WORK REQUEST:
This exercise asks for every line of the material that includes the word "Read".

RECORDS TO PROCESS section start

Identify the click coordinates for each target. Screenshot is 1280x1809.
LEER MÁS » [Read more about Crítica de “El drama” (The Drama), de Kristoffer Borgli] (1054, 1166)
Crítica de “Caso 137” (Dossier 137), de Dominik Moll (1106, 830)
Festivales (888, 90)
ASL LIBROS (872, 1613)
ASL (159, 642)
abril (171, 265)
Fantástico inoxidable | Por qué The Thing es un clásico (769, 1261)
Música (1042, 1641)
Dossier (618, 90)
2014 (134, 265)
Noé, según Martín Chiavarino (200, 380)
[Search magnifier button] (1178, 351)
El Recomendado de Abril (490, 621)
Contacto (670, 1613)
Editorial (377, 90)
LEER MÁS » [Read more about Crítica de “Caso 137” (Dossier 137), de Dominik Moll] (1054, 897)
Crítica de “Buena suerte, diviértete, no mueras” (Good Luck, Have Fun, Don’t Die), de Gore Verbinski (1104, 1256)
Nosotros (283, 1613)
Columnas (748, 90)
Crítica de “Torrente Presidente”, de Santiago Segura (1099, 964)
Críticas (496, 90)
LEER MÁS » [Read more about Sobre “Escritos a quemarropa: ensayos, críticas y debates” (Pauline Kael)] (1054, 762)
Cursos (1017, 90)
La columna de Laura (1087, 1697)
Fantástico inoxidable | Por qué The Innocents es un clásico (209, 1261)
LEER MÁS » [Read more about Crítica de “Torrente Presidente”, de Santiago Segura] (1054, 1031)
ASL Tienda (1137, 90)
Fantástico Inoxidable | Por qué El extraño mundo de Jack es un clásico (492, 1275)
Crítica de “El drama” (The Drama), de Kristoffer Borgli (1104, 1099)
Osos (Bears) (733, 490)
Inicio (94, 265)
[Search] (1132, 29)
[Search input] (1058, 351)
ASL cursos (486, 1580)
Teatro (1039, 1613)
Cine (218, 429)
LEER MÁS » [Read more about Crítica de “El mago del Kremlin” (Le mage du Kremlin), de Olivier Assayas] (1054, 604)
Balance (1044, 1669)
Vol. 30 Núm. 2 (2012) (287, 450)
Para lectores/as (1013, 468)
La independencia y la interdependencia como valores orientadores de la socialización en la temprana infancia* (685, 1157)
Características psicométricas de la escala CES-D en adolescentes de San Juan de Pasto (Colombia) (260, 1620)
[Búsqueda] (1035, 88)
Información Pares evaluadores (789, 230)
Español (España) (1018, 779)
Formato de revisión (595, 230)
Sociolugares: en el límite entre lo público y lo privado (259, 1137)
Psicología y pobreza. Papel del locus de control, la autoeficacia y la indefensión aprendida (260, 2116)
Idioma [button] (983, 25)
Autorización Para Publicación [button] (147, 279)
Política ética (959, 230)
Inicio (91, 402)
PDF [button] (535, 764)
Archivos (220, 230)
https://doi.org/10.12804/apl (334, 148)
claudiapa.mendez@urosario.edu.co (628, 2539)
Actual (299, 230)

RECORDS TO PROCESS section end

WRITTEN REPLY:
LEER MÁS » [Read more about Crítica de “El drama” (The Drama), de Kristoffer Borgli] (1054, 1166)
LEER MÁS » [Read more about Crítica de “Caso 137” (Dossier 137), de Dominik Moll] (1054, 897)
LEER MÁS » [Read more about Sobre “Escritos a quemarropa: ensayos, críticas y debates” (Pauline Kael)] (1054, 762)
LEER MÁS » [Read more about Crítica de “Torrente Presidente”, de Santiago Segura] (1054, 1031)
LEER MÁS » [Read more about Crítica de “El mago del Kremlin” (Le mage du Kremlin), de Olivier Assayas] (1054, 604)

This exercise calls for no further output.